But a lawsuit filed Tuesday by Indiana convenience stores in a U.S. district court could change that. They want the law changed to allow their stores to sell cold beer.
It’s a change convenience stores in Kokomo would welcome.
“It’s summertime. People want cold beer,” said Alex Sing, manager of Buddy’s Mart on North Apperson Way. “We’re with our customers on this.”
Sing said the current law doesn’t make sense and said it creates an inconvenience to consumers in Kokomo who have to drive out of their way to buy cold beer.
He said it also creates an inconvenience for his store, where he has to take up floor space displaying beer that could be used for other merchandise.
The law also gives an unfair advantage to liquor stores, Sing said, which currently have a monopoly on cold beer sales. He estimated his store would sell 40 percent more beer if it could sell it cold.
But Kyle Rayl, who co-owns the 10 Soupley’s stores in Kokomo, said allowing convenience and grocery stores to sell cold beer would be devastating for carry-out establishments like his.

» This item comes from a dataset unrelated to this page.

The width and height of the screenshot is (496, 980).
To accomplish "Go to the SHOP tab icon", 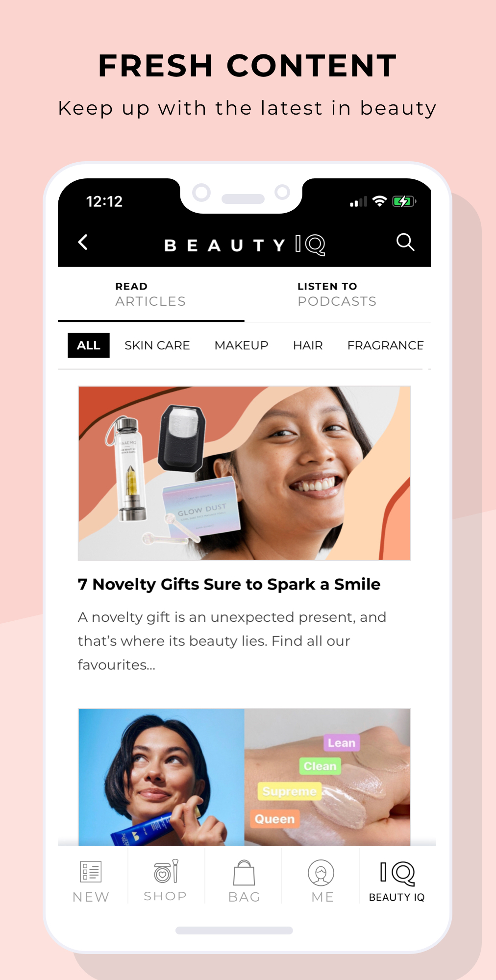I will point(166,872).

“You wouldn’t see package stores in Indiana anymore,” he said. “It’d put us out of business.”
Rayl said cold beer sales account for about 50 percent of overall business at his liquor stores.
“We’d be splitting half of our business with 40 other stores in town,” he said. “Just do the math. We wouldn’t exist.”
But Sing said it’s only fair to allow stores like his to sell beer cold, and said his customers agree.
“They want to buy cold beer where they want, and we want to sell it,” he said.